Au Guatemala, la jeune Sarita infiltre le gang du petit ami de sa sœur Bea après la disparition de celle-ci. La misère appelle la misère, qui engendre la violence. Misère. D’un genre cinématographique presque documentaire, Infiltrée vous emmène dans un voyage en apnée à Puerto Barrios, port de la violence situé sur la côte caribéenne.

– « La vie n’a aucune valeur ici. Tout le monde s’en fout de deux gosses morts dans la rue…

– Même la police?

– Surtout la police. »

Un dialogue entre Sarita et un membre de la clica, le gang de jeunes criminel.le.s où elle recherche sa sœur disparue, qui pose d’emblée l’ambiance désespérée de l’histoire. Cette microsociété enlisée dans la pauvreté et la violence rassemble les derniers espoirs de survie de très jeunes femmes et hommes pour qui la vie humaine ne veut plus dire grand-chose, mais qui savent deux choses: 1) la violence n’est pas gratuite, 2) la vie n’a aucune valeur.
Dans cette ville portuaire de la côte guatémaltèque, les différents quartiers chauds sont mis en coupe réglée par les clicas aveuglément obéissantes à leur « patron », le chef de clan, sans morale ni pitié. La jeunesse, perdue, n’a pour seul héritage et pour unique horizon qu’une extrême violence masculiniste et patriarcale ruisselant depuis la tête pourrie de cette société élitiste minée par la corruption. Le sentiment commun est que l’on ne peut plus vivre nulle part à cause de la criminalité. Absents de ces quartiers, les parents sont invisibles. Le seul père incarné de l’histoire est ce criminel redoutable qui promène ses tout jeunes fils au bord de la plage, l’impitoyable patron de la clica.
C’est une impossibilité tragique: cette jeunesse ne rêve de rien. Pour elle, il n’existe aucun ailleurs où porter le regard et projeter des rêves. Le film, lui aussi, est cadré sans aucune ligne de fuite. Il n’y a pas d’échappatoires, pas de perspective d’autre chose. Dès les toutes premières scènes extérieures le ciel nocturne est brumeux, l’horizon est bouché: seules flottent une ou deux loupiotes dans un noir flou et incertain. Et cela continuera face au fleuve ou face à la jungle. Sans espoir, sans colline ni montagne où porter le regard en rêvant d’un autre monde flanqué d’un versant bienveillant de la vie. Les personnages sont matériellement coincés. Ils vivent dans un port et pourtant aucun cadre ne les porte vers la fin de l’océan, vers la promesse d’une nouvelle terre sous un autre ciel.
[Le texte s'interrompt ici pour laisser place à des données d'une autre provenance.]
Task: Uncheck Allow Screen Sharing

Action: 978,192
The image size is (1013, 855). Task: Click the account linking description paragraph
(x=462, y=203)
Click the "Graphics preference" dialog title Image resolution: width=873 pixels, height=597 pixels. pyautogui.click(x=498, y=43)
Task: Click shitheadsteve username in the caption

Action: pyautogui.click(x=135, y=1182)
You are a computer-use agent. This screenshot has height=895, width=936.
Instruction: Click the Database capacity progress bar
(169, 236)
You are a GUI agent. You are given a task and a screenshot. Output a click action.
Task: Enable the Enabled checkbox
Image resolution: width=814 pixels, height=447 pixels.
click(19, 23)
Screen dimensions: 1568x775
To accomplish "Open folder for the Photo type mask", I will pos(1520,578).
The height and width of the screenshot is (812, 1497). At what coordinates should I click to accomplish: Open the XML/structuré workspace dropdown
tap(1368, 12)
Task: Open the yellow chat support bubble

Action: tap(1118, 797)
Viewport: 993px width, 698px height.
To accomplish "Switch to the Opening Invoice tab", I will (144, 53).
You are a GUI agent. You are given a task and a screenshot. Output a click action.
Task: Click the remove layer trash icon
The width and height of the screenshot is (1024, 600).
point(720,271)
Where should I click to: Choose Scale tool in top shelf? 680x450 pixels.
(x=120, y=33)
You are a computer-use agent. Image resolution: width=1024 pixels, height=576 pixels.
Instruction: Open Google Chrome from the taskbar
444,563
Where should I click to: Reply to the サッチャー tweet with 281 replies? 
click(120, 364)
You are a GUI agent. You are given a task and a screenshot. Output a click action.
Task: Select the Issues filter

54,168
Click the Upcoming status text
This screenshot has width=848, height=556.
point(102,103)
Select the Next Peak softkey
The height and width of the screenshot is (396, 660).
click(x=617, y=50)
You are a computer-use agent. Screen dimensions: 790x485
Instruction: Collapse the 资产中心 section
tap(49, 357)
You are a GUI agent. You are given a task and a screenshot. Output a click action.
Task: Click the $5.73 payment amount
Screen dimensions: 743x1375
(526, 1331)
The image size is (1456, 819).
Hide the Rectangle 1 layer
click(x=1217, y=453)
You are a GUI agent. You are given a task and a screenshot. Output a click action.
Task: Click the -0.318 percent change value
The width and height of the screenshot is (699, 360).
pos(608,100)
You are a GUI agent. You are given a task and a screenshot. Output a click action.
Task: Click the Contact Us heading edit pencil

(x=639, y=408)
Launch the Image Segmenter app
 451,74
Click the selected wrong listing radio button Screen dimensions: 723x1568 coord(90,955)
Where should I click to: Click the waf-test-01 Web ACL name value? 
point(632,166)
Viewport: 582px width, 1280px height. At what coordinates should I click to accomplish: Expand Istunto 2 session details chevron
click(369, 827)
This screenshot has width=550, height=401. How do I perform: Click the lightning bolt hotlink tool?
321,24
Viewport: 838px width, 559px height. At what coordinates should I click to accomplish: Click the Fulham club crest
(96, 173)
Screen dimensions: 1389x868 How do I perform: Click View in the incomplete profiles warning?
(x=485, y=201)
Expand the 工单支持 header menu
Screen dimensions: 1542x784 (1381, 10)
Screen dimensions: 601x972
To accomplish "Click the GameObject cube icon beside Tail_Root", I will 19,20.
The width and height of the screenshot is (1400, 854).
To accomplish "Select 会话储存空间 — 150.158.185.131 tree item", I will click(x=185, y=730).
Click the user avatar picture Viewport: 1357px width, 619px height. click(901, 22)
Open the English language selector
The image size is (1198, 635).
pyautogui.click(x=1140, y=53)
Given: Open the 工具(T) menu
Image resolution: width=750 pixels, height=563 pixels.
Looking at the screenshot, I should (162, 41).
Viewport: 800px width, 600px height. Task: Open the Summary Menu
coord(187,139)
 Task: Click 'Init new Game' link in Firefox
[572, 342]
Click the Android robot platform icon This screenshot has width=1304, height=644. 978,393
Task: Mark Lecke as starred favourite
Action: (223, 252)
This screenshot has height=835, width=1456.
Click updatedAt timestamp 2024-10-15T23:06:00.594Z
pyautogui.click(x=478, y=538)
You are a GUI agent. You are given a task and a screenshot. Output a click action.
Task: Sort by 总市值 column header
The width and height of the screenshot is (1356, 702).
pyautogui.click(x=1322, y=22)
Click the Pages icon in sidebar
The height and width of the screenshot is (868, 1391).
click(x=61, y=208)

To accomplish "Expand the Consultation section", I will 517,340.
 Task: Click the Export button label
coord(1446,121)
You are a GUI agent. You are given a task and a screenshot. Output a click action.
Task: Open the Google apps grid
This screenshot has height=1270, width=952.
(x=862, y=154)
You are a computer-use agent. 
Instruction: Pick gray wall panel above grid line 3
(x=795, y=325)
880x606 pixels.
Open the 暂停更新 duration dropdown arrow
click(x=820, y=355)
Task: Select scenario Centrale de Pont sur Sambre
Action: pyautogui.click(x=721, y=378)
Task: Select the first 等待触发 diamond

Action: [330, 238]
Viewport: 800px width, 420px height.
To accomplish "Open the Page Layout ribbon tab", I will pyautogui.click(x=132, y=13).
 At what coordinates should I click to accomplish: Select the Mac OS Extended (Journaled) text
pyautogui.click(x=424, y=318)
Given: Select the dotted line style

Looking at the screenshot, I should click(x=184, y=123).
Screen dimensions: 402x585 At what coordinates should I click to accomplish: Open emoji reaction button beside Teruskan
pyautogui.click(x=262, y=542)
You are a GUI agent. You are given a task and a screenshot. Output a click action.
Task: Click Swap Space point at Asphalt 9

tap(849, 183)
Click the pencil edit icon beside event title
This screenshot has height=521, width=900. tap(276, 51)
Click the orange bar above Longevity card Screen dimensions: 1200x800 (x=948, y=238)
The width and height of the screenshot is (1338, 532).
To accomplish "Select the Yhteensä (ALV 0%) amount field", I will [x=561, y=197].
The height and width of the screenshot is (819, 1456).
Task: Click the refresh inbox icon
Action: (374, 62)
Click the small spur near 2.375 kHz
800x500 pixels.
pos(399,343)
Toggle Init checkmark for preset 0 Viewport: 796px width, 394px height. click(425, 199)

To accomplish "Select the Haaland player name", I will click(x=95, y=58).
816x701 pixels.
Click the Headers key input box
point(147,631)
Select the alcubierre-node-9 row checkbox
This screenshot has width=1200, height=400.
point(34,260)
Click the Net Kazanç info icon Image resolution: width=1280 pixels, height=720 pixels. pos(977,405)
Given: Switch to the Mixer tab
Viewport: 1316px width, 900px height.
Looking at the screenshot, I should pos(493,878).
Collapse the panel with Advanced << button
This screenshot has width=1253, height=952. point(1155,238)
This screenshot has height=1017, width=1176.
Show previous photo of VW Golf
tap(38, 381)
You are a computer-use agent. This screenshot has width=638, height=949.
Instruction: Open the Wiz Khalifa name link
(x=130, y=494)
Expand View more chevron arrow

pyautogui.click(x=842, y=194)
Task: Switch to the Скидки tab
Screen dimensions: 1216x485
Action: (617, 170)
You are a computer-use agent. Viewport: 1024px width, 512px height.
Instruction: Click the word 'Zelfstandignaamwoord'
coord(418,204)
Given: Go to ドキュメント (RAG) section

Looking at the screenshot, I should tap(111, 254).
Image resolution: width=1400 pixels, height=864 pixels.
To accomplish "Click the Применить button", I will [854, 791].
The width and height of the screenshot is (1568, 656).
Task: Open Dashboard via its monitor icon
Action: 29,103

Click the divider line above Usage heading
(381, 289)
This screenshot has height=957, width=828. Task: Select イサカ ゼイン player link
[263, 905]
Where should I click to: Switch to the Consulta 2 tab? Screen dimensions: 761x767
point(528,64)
Pour ces jeunes, il n’existe aucun ailleurs, pas de «quelque part, au-delà de l’arc-en-ciel, bien plus haut…»*

Révélation du film, Karen Martínez (Sarita) livre une performance et une prestation d’une grande sobriété et d’une grande force

Dans une approche cinématographique quasi documentaire, avec une caméra flottante souvent portée à l’épaule, Infiltrée propose une ultra-violence froide et sans furie. Nous sommes à l’opposé des opéras de Brian De Palma et de ses effets de grand guignol. Ici, pas besoin de tronçonneuse pour nous glacer le sang. Dans un style sobre, naturel et très efficace, le réalisateur Justin Lerner nous montre que si rien n’est certain tout est possible. Surtout le pire. Quant à Karen Martínez, qui incarne l’héroïne Sarita, elle porte le film de bout en bout avec force et détermination.
L’authenticité d’Infiltrée est largement due au casting des jeunes mercenaires du gang. Notamment le choix de Rudy Rodríguez, qui incarne Andrés, le petit ami de la sœur disparue. Découvert lors d’un casting sauvage sur les lieux mêmes du tournage, à Puerto Barrios, en préparant son rôle avec un coach, il a aidé au cours de la préproduction à la réécriture de son personnage afin de refléter plus réellement ses expériences de vie.
Pour les non-initié.e.s au folklore de la société d’Amérique centrale, le titre original de ce film sous-titré est Cadejo blanco. Un cadejo est un esprit, un personnage surnaturel qui apparaît la nuit aux voyageurs sous la forme d’un grand chien aux yeux incandescents. Selon la légende, il en existe de deux sortes – on les voit apparaître peu après le début du film, et surtout juste avant la fin. Il y a le mauvais cadejo qui est tout noir et le bon qui, lui, est entièrement blanc. Diabolique, le noir intervient pour tuer, et le blanc, le cadejo blanco, représente le bien. Esprit de lumière, il protégerait les croyant.e.s fidèles et empêcherait le cadejo nero de voler l’âme des enfants, principalement ceux qui vivent loin des villes.
Ne pas louper la longue scène finale du film sur laquelle défile le générique de fin en occupant un tiers de l’écran, c’est un plan fixe en intérieur bus sur Sarita. Une performance et une prestation d’une grande sobriété et d’une grande force de Karen Martínez – qui reste la révélation de ce film. La classe.
Bruno Domercq

* Extrait traduit de la chanson Over the Rainbow chantée par Judy Garland dans le Magicien d’Oz (1939).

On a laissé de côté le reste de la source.